Until a few weeks ago, students attending Mass in the chapel of Charlotte Catholic High School in North Carolina received the Eucharist at an altar rail installed in 2017 using money raised by a teacher in memory of his late brother. But now priests have been ordered to leave the sanctuary during Communion. If children wish to receive the sacrament in the traditional manner, they must kneel on the floor.
The order came from the bishop of Charlotte, Michael Martin, a Birkenstock-wearing Franciscan who took office last year. He announced in May that the Traditional Latin Mass would be restricted from the four diocesan parishes that celebrated it; instead, the Mass would be offered in a single chapel north of Charlotte, adding hours to the journeys of many faithful who had the temerity to favor the usus antiquior.

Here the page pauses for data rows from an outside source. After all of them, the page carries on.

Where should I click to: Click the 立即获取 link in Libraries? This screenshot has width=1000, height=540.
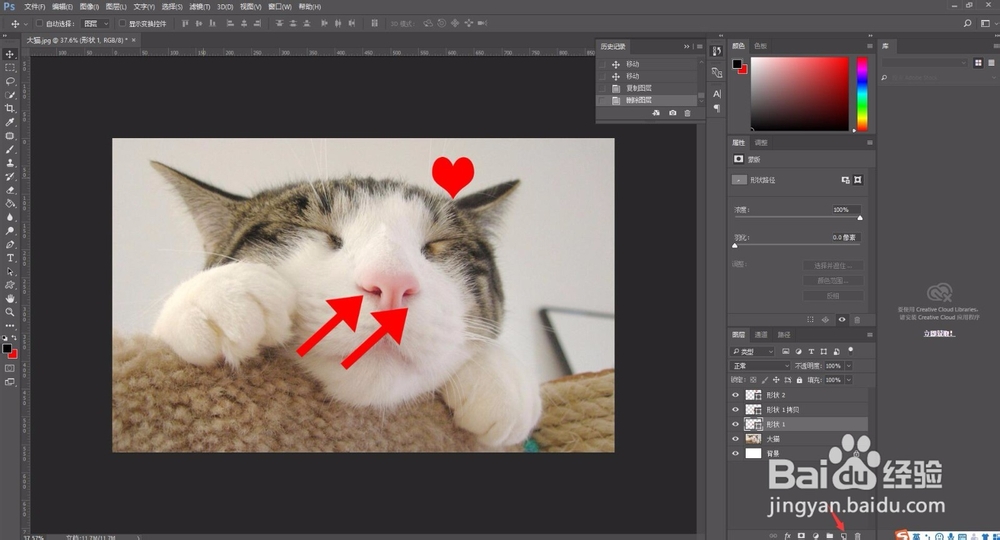tap(939, 333)
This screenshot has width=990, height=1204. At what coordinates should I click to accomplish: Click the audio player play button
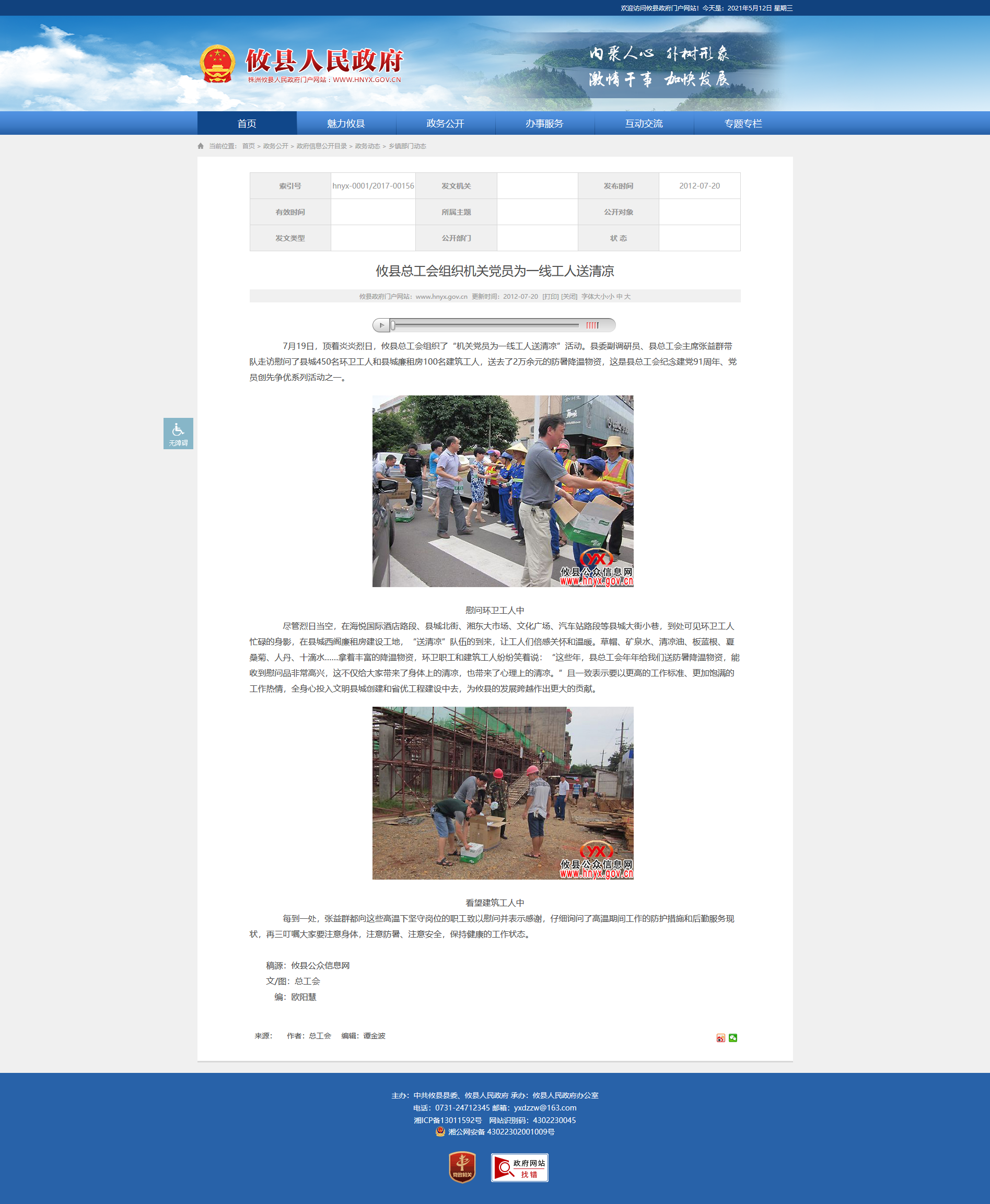[x=381, y=325]
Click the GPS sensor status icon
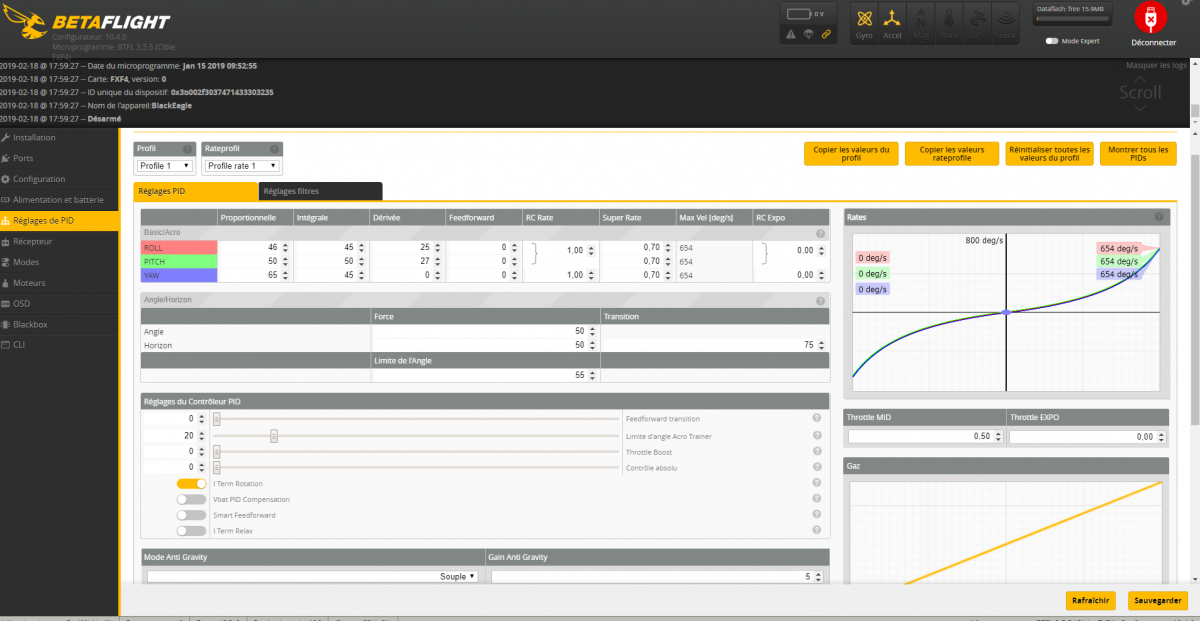Image resolution: width=1200 pixels, height=621 pixels. point(977,22)
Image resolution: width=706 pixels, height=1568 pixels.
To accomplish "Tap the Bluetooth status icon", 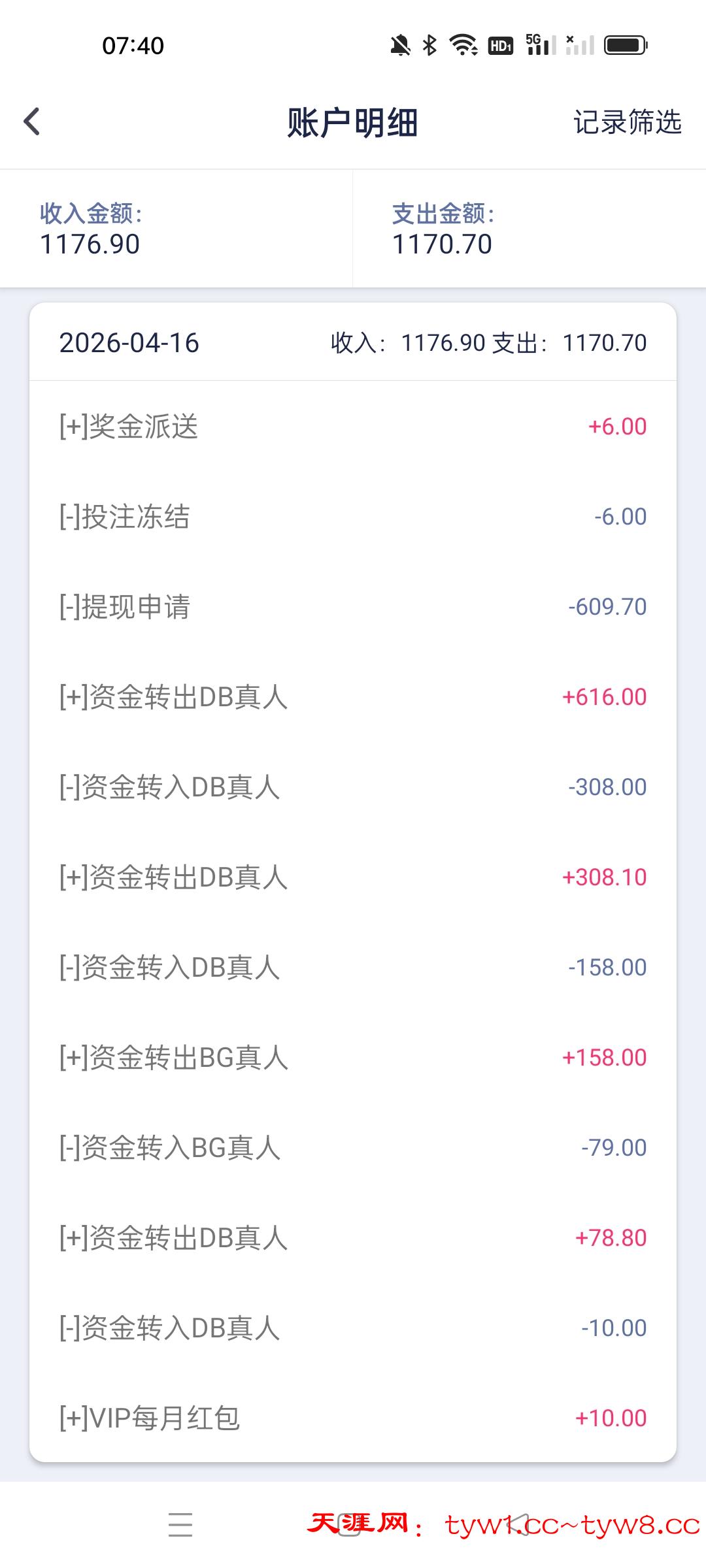I will click(x=429, y=45).
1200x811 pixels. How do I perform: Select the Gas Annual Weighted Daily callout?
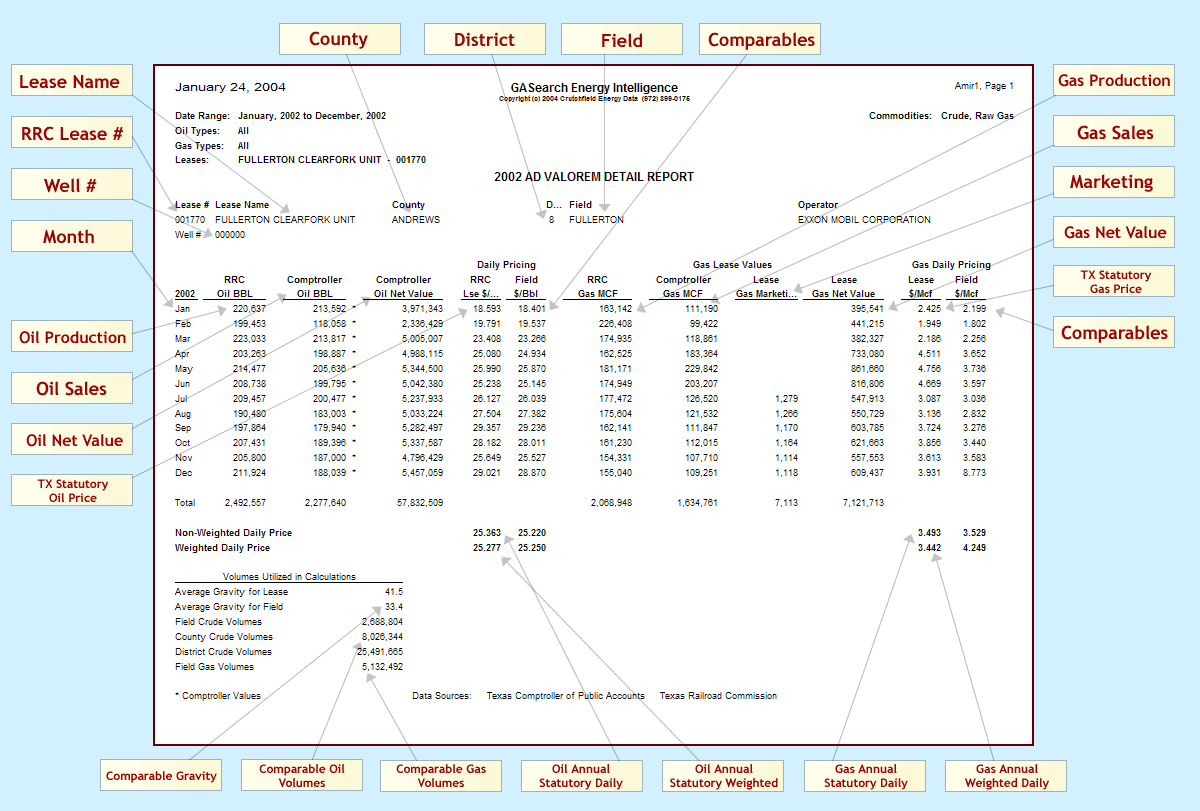(1007, 776)
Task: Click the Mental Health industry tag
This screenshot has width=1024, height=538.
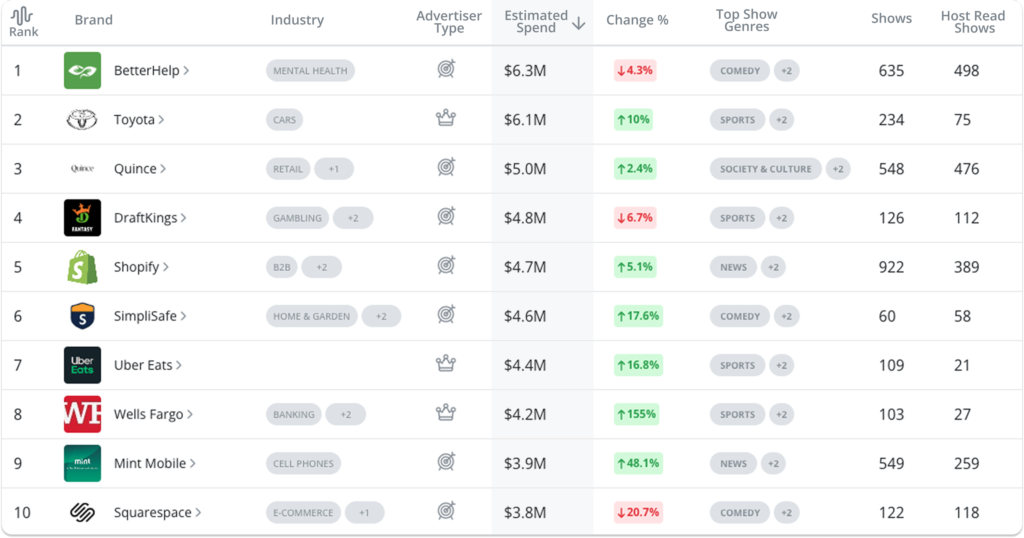Action: [x=310, y=71]
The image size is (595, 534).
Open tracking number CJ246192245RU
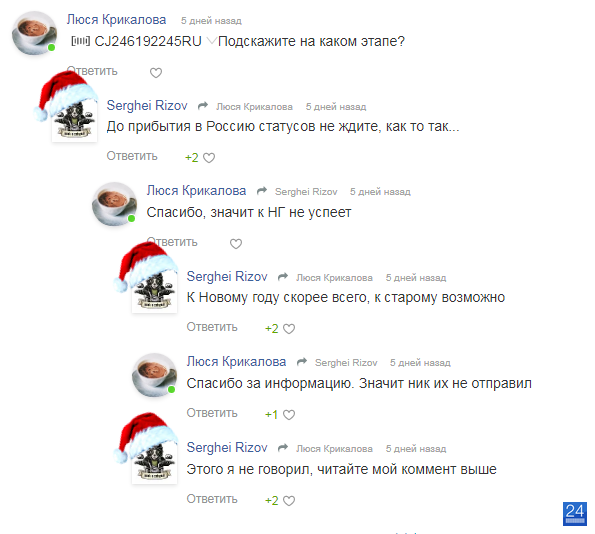148,41
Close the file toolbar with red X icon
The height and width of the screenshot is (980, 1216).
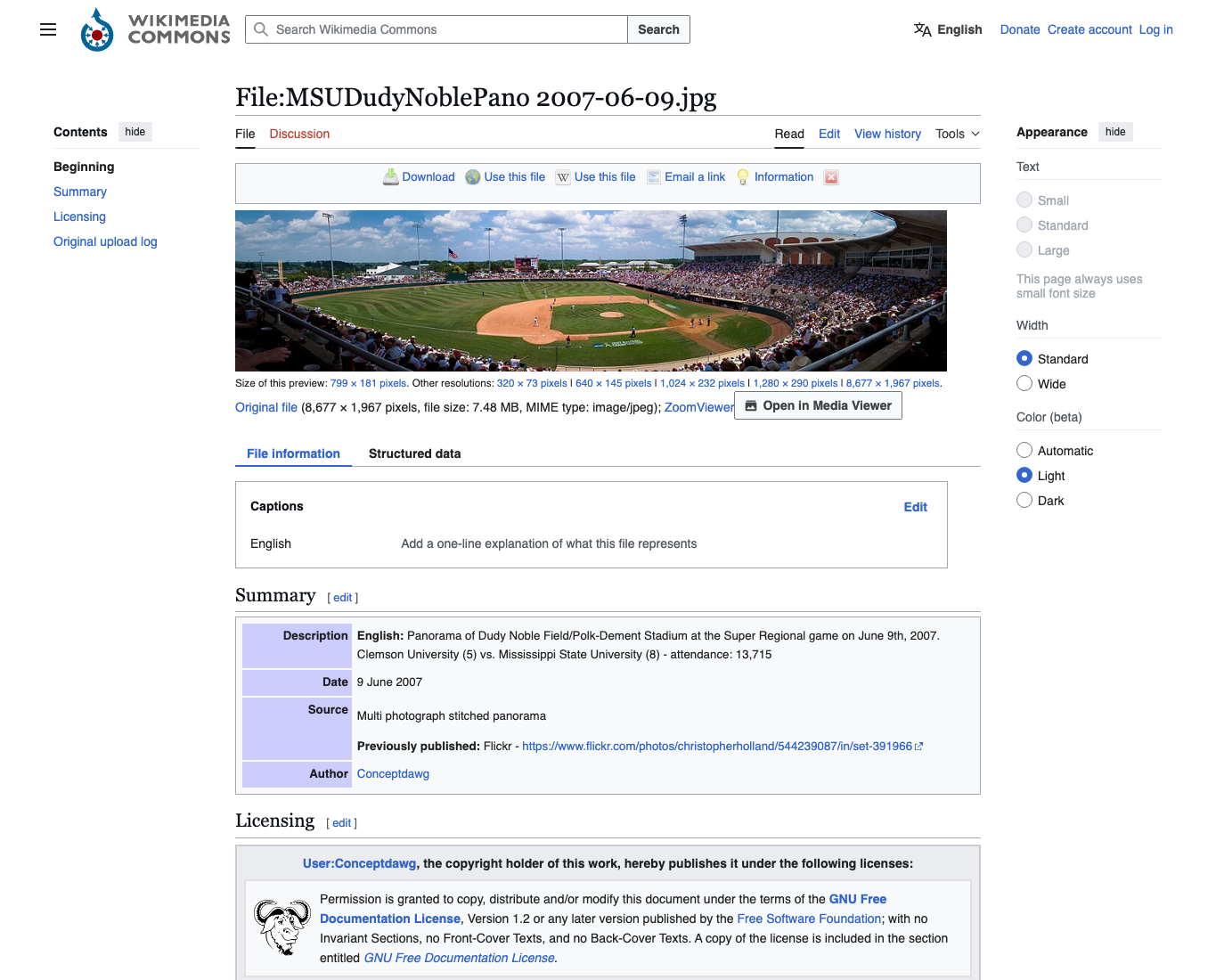click(x=831, y=177)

Masses at Charlotte Catholic High School use the modern missal, however. Whereas Martin’s edict was in line with Traditionis Custodes, the ban on the use of the school’s altar rails belongs to his personal smorgasbord of prejudices.
The bishop has a list of things he is itching to outlaw. In addition to kneeling for communion, it includes ad orientem worship, Roman chasubles, Latin motets, and candlesticks on the altar. The priest must not use a missal stand, while the faithful must refrain from such pious exclamations as “My Lord and my God” after the consecration.
Recently, I was talking to a U.S. traditionalist who, like me, was a teenager during the late 1970s. “Do you remember the young, mean priests who stamped out old-fashioned piety with such relish?” he asked. “Well, they’re now bishops.” The folksy-but-tyrannical Martin is an extreme example of the breed and, born in 1961, perhaps represents the tail end of the cohort. Unfortunately, it is still comfortably situated in American and European dioceses, as well as the Vatican. And, unlike a previous generation of authoritarian reformers who were confident that the Latin Mass would die before they did, today’s old, mean liberals face a formidable obstacle: the revival of traditional worship by youthful Catholic priests and—an unthinkable prospect before the twenty-first century—lay teenagers.
Back in June, the spirituality of one devout fifteen-year-old was viciously attacked by the lay Italian liturgist Andrea Grillo, a professor of sacramental theology at the Pontifical Athenaeum of St. Anselm in Rome and a former adviser to Pope Francis. Grillo, an implacable enemy of the Tridentine Mass, is often described as “the mind behind” Traditionis Custodes. Yet, the teenage boy who was the subject of his scorn was not a devotee of the Latin Mass; he was St. Carlo Acutis, who died in 2006, the year before Benedict XVI liberated the ancient form of the Roman rite.
Professor Grillo therefore did not have the 1962 Missal in mind when, writing in the journal Munera, he accused the recently canonized Acutis of communicating “a Eucharistic theology so old, so heavy, so obsessive, so focused on the inessential” and of suffering from “a distorted fixation on Eucharistic miracles.” It goes without saying that Grillo was horrified by the spectacle of nineteen thousand young people walking from Paris to Chartres on a Tridentine pilgrimage last Pentecost. But his philippic against Acutis made clear that, for Bergoglian fundamentalists, the associated phenomenon of Eucharistic adoration, as popular in many Novus Ordo parishes as in Latin Mass communities, is a manifestation of “the wrong sort of spirituality”—one that, as recently as thirty years ago, was assumed to have no appeal for the young.
The adoption of traditional theology and worship by a new generation has been observed in Anglican and Eastern Orthodox communities as well as in the Catholic Church. But it is hard to grasp the implications of this “recovery of the sacred” for the future of orthodox Christianity. We should be wary of glib assertions in the media that Gen Z is turning to religion on the basis of scattered evidence, none of which is as robust as the finding that Western populations generally have stopped going to church. On the other hand, the more than nineteen thousand pilgrims who converged on Chartres for a Latin Mass were not a mirage. The phenomenon is real and cries out for deeper study. For example, is there a comparison to be drawn with the growth of fundamentalist orthopraxy among young Jews and Muslims?
What is beyond dispute, and should incline us to think more seriously about the recovery of the sacred, is the panic that has led Bishop Martin to micromanage the placement of kneelers in a high school and Professor Grillo to sneer at the first Millennial saint. Both men, it should be said, have embarrassed their allies by attracting unwelcome media attention. But their consternation is widely shared among hardline liberals, who are in a state of heightened anxiety because they do not know how much influence they will wield in the Church under Pope Leo XIV. Given the opportunity, they will lash out. To employ a cliché that seems appropriate in an era of competing forms of the Roman rite, Martin and Grillo have said the quiet part out loud.